Confusing definition of bootstrap sample

hafeezcse · 1 April 2022 05:13

Hi,
I am confused by the following definition.

A bootstrap sample corresponds to a resampling with replacement, of the original dataset, a sample that is the same size as the original dataset.

“a sample that is the same size as the original dataset”
I don’t get what the “sample” means here.

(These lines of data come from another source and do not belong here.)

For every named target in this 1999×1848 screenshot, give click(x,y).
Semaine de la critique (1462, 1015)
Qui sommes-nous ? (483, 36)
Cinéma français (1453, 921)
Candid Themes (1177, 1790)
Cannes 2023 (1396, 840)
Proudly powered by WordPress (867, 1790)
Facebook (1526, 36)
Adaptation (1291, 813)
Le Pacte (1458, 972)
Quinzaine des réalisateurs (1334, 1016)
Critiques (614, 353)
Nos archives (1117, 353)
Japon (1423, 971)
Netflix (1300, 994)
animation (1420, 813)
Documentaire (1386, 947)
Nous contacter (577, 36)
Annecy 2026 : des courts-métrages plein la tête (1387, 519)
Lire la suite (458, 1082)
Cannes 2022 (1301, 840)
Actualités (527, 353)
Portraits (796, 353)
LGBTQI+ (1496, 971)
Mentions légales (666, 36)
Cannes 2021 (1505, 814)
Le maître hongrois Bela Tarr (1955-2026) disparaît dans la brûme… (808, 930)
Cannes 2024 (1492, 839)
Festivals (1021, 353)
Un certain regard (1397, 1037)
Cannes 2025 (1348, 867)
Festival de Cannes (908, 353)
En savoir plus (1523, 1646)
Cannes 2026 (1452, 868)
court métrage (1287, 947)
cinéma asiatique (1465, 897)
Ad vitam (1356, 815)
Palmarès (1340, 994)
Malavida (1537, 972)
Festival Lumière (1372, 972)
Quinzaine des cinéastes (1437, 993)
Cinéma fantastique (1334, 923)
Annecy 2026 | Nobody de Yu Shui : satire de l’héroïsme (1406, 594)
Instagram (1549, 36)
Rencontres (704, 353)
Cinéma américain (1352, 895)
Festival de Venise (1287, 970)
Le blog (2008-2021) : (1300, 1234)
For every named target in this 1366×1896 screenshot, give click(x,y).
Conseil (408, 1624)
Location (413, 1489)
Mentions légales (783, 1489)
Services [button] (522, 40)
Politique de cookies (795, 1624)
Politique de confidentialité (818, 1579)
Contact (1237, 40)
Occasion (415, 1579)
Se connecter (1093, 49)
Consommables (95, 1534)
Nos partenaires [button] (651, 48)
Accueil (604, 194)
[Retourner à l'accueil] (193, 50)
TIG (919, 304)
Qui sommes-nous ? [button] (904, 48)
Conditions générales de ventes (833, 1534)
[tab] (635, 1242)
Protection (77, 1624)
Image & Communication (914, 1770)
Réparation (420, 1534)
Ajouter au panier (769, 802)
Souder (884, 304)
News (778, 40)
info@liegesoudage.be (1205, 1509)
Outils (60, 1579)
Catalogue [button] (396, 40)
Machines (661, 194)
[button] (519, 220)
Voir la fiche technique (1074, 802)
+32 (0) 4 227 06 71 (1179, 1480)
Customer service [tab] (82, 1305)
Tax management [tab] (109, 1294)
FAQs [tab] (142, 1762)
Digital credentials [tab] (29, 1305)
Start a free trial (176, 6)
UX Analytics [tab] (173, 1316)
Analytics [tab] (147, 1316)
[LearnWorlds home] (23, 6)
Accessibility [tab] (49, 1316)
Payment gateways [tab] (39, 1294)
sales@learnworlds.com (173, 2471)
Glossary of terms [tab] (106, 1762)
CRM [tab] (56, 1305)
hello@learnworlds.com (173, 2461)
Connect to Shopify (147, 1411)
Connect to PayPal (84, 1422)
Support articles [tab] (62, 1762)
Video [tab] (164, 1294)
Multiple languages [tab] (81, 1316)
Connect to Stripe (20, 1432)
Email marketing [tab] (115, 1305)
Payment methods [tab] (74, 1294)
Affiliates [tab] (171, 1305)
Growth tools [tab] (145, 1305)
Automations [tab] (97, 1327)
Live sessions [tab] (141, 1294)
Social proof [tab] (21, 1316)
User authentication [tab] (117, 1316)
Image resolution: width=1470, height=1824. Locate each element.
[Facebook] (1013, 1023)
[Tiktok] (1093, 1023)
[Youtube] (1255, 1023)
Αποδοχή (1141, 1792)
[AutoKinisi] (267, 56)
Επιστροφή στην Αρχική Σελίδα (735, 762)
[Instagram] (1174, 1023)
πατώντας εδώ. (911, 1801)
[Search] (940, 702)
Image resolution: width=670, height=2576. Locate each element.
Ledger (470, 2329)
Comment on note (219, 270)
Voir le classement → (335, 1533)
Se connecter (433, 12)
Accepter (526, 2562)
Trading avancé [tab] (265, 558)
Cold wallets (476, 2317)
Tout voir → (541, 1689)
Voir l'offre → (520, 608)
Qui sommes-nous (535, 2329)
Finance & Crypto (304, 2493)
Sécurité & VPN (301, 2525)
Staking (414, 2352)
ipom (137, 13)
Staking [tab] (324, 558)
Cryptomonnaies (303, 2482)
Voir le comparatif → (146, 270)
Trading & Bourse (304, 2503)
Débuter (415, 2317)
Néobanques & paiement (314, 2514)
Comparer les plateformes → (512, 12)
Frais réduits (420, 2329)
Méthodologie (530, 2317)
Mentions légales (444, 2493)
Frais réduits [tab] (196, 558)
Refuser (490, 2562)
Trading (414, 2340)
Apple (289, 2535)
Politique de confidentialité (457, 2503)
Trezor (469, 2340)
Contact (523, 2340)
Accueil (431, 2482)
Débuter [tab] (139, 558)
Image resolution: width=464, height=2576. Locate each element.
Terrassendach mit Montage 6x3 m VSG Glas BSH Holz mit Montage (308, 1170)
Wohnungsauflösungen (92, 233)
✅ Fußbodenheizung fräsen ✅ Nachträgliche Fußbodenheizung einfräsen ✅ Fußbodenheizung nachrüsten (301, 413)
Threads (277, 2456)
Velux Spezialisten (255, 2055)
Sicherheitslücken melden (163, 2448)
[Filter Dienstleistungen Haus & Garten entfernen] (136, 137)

But even if it refers to the “bootstrap sample”, then I think the sample is a subset of the dataset as shown in the video. Hence it can not be the “same size as the original dataset”.

Please help me with this.

ArturoAmorQ · 1 April 2022 09:02

Maybe the problem with our current definition is the word “size”. Maybe a better wording would be something similar to

Bootstrapping corresponds to a resampling with replacement of the original dataset. A bootstrap sample is then a sample that has the same values of the input features and target as a given sample in the original dataset. Thus, the bootstrap resampling will contain some data points several times while some of the original data points will not be present.

We will improve our wording, thanks for the feedback!

ogrisel · 5 April 2022 15:44

Since it is a re-sampling with replacement, there can be copies and the bootstrap sample has the same size (number of data points) has the original dataset with duplicated.

Here is a simple example of bootstrap resampling of a dataset with 3 elements with numpy:

>>> import numpy as np
>>> original_data = np.asarray(["a", "b", "c"])
>>> original_data
array(['a', 'b', 'c'], dtype='<U1')
>>> np.random.choice(["a", "b", "c"], size=3, replace=True)
array(['c', 'b', 'b'], dtype='<U1')
>>> np.random.choice(["a", "b", "c"], size=3, replace=True)
array(['a', 'c', 'c'], dtype='<U1')
>>> np.random.choice(["a", "b", "c"], size=3, replace=True)
array(['b', 'a', 'a'], dtype='<U1')
>>> np.random.choice(["a", "b", "c"], size=3, replace=True)
array(['b', 'b', 'c'], dtype='<U1')
>>> np.random.choice(["a", "b", "c"], size=3, replace=True)
array(['a', 'a', 'c'], dtype='<U1')

Each time the resulting array has size 3.

hafeezcse · 7 April 2022 04:23

Hi,
I am convinced by the example here and also by the definition. However, the confusion was created by the slide of the video lecture, as the size (number of data points) of samples is less than that of the dataset as shown below.

ogrisel · 7 April 2022 08:28

Actually the slides are fine, it’s just that it’s not possible to visualize that some samples are duplicated (and therefore hide one-another). I should have made that clearer in the audio.

hafeezcse · 7 April 2022 09:50

Fine. and good to know who is delivering the video lectures.

glemaitre58 · 8 April 2022 09:42

I think that the subsequent notebook that uses different transparency to show the replicated sample will lift the doubt.

ogrisel · 8 April 2022 09:55

I tagged this conversation as suggestion + mooc-v3 as potential improvement of the video to avoid the confusion for a future version of the mooc.